The reasoning layer is accountable for goal understanding, task breakdown, and determining the best possible next action. This is usually done with the help of an LLM (Large Language Model).

Planning

Planning enables the agent to plan the sequence of actions rather than acting step by step. Some agents plan ahead, while others plan dynamically after the execution of each action.

Memory

Memory enables agents to store: Past behavior, Intermediate results and Long-term knowledge. The knowledge that can be maintained within long-term memory needs to be adequate for the character to progress appropriately in the story. The type of knowledge that should be stored in this region of memory is the ability to ride a bicycle. This skill requires practice, and the character should demonstrate that they have learned it.

Tools & Actions

The agents interact with the world through tools such as: APIs, Databases, File systems or Browsers.

Feedback & Iteration

The agents assess the outcome of their actions and make decisions on whether to continue, retry, or modify their strategy. This process is what gives the agents autonomy. In agentic systems, decision-making is entrusted to the AI itself and not hard-coded by programmers.

Skills Needed to Master Agentic AI

Agentic AI requires more system design skill than prompt writing skill. The important skills are:

Goal Decomposition — The capacity to decompose complex objectives into smaller, solvable tasks that the agent can reason about.

Tool Design — Well-designed tools are essential. Agents work better when tools are: Clearly defined, Narrow in scope and Deterministic when possible.

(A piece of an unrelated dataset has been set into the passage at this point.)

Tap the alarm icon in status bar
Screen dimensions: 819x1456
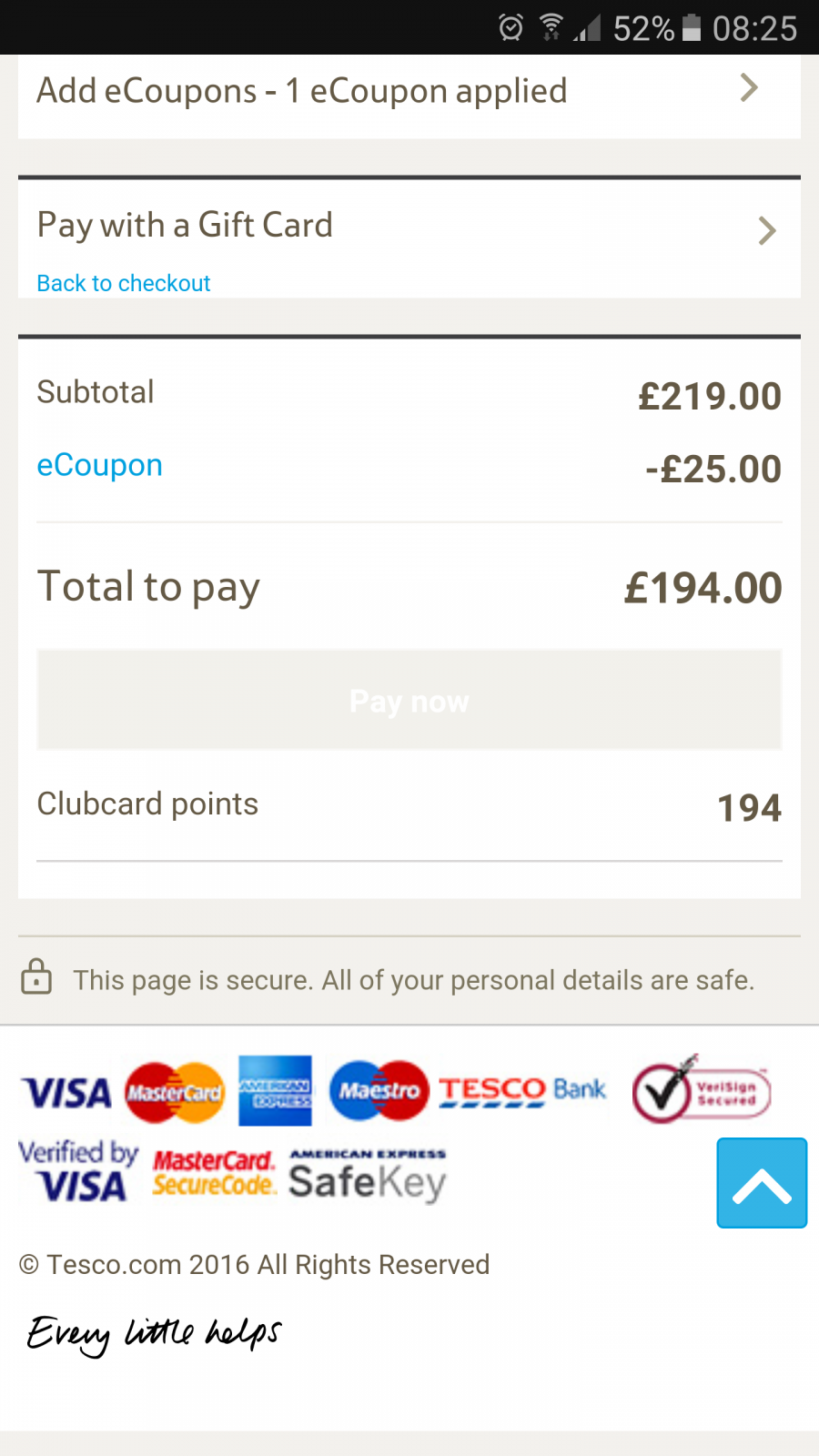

Evaluation & Guardrails — Agents must have constraints to prevent infinite loops, hallucinations, or unsafe behaviors. These include: Success criteria, Step limits and Validation rules.

Memory Management — How much the agent should remember, and for how long, is a major architectural choice.

Human-in-the-Loop Design — In most practical scenarios, the agents would be working semi-autonomously with human approval checkpoints rather than full autonomy.

Iterative Improvement — Performance is improved through experimentations, logging, and refinements rather than one-shot executions.

Systems Thinking — In Agentic AI, one has to think beyond the response, including orchestration, observability, failure modes, and scalability.

Agent Frameworks for Developers

The environment for developing AI agents is an ever-changing one. Some of the most popular tools being used currently are listed below.

LangChain – A widely used framework that chains LLMs together using tools, memory, and control logic.

CrewAI – Emphasizes the collaboration of multiple agents with defined roles.

AutoGPT-like frameworks – Early autonomous agents that cycled between planning and execution loops.

OpenAI Agent Builder / AgentKit – Tools for building structured, tool-driven agents with safety guardrails.

Koog.ai – A Kotlin‑centric framework for developing AI agents, emphasizing strong typing, modular prompt executors, and a clean separation of reasoning, tools, and orchestration. Especially suited for backend and Android‑adjacent spaces.